> **Directions**
Return all of the records below unchanged, line for line, but leave out the pictures.

> **Dataset rows**
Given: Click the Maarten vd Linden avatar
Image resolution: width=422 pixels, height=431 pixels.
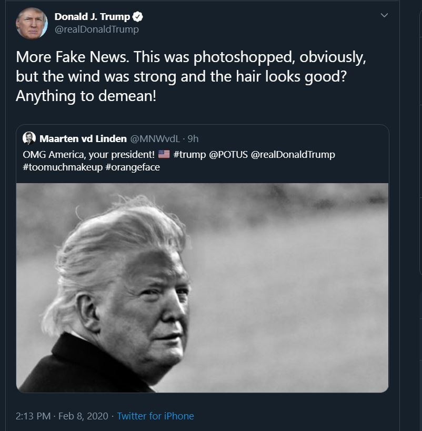Looking at the screenshot, I should pos(29,138).
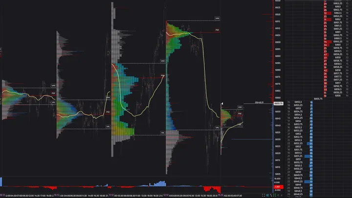Click the 6855.75 last price row in the DOM
This screenshot has height=198, width=352.
click(319, 99)
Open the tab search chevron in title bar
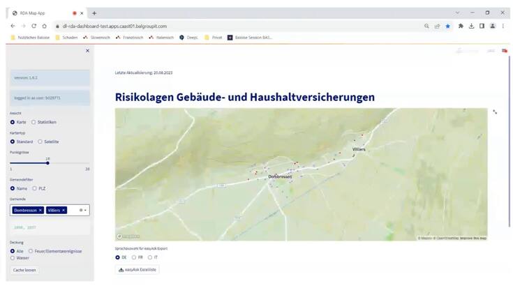The image size is (513, 288). tap(457, 13)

> **Full output**
Given: Click the Maarten vd Linden avatar
Image resolution: width=422 pixels, height=431 pixels.
Looking at the screenshot, I should pos(29,138).
Click the 6855.75 last price row in the DOM
This screenshot has height=198, width=352.
click(319, 99)
Open the tab search chevron in title bar
The image size is (513, 288). tap(457, 13)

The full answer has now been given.